Coinbase to Bring in $1.3 Billion in Revenue Despite Crypto’s Massive Slump

(Bloomberg) -- In the last year, the cumulative value of all major cryptocurrencies has tumbled by more than 70 percent. But that doesn’t mean no one’s making money in crypto anymore.

Coinbase Inc., the go-to exchange for cryptocurrencies like Bitcoin, is projecting revenue for the year of nearly $1.3 billion, according to a document reviewed by Bloomberg. And investors have taken note. Earlier this month, Coinbase raised money at valuation of $8 billion, a number that places it among the ranks of the world’s most valuable startups.
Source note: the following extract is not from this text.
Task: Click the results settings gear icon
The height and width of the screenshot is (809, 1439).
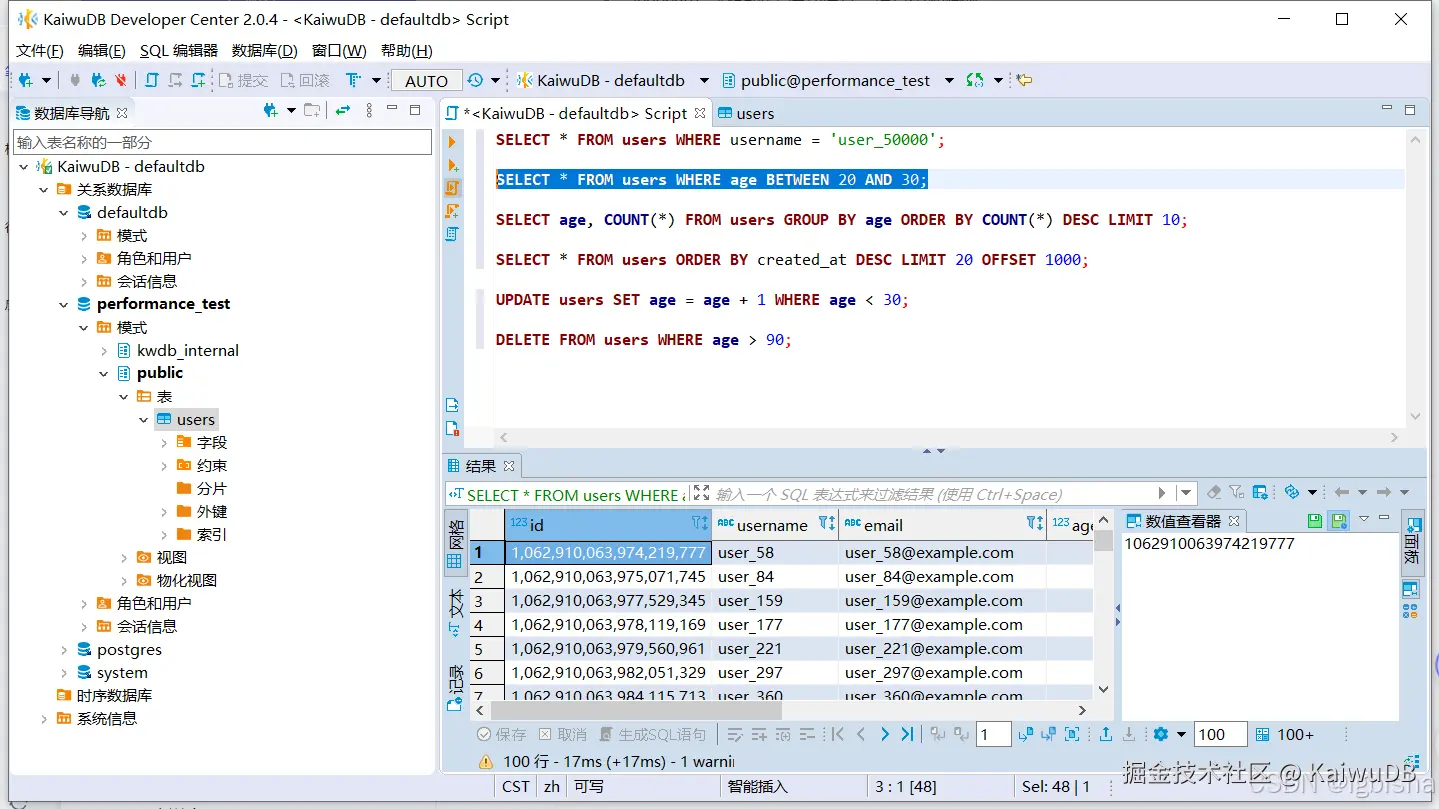Action: (x=1160, y=734)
That valuation is more than five times higher than it was early last year.

The San Francisco-based company has been able to capitalize better than most on the crypto frenzy of the last few years. The company’s $1.3 billion in sales for 2018 comes from the commissions on trades on its platform, as well as from gains and losses in its own crypto holdings. Because the firm looks at several internal measures of revenue, the exact figures can vary.

Coinbase to Bring in $1.3 Billion in Revenue Despite Crypto’s Massive Slump

In 2016, as cryptocurrency prices began to take off, Coinbase’s revenue was just $17 million, the same document shows, and the company recorded a net loss of $16 million. By 2017, however, the company had recorded a profit of $380 million. It is now projecting that number will be $456 million in 2018.

“The companies interested in investing in us know that this is the next wave of tech innovation,” said Asiff Hirji, Coinbase’s chief operating officer. “This was an opportunistic round. We didn’t have to go out and raise capital."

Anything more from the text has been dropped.